Over-squashing in Spatiotemporal Graph Neural Networks
Ivan Marisca, Jacob Bamberger, Cesare Alippi, Michael M. Bronstein
TL;DR
This paper formalizes spatiotemporal over-squashing in STGNNs, showing that the temporal axis introduces new bottlenecks and that causal convolutions can bias information toward temporally distant inputs. It develops a theoretical framework that factorizes propagation into independent spatial and temporal components, and provides bounds that separate model parameters from topological structure. The authors introduce spatiotemporal designs (notably mptcn) and analyze time-and-space versus time-then-space budgets, proving that both paradigms are equally susceptible to oversquashing and that mitigating both dimensions is necessary. They propose temporal graph rewiring and row-normalization as practical mitigation strategies, and validate their theory with synthetic tasks and real-world forecasting benchmarks, offering principled guidance for robust and scalable STGNNs.
Abstract
Graph Neural Networks (GNNs) have achieved remarkable success across various domains. However, recent theoretical advances have identified fundamental limitations in their information propagation capabilities, such as over-squashing, where distant nodes fail to effectively exchange information. While extensively studied in static contexts, this issue remains unexplored in Spatiotemporal GNNs (STGNNs), which process sequences associated with graph nodes. Nonetheless, the temporal dimension amplifies this challenge by increasing the information that must be propagated.

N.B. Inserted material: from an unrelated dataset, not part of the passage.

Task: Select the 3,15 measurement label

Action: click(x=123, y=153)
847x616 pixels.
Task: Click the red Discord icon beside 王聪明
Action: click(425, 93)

In this work, we formalize the spatiotemporal over-squashing problem and demonstrate its distinct characteristics compared to the static case. Our analysis reveals that, counterintuitively, convolutional STGNNs favor information propagation from points temporally distant rather than close in time. Moreover, we prove that architectures that follow either time-and-space or time-then-space processing paradigms are equally affected by this phenomenon, providing theoretical justification for computationally efficient implementations. We validate our findings on synthetic and real-world datasets, providing deeper insights into their operational dynamics and principled guidance for more effective designs.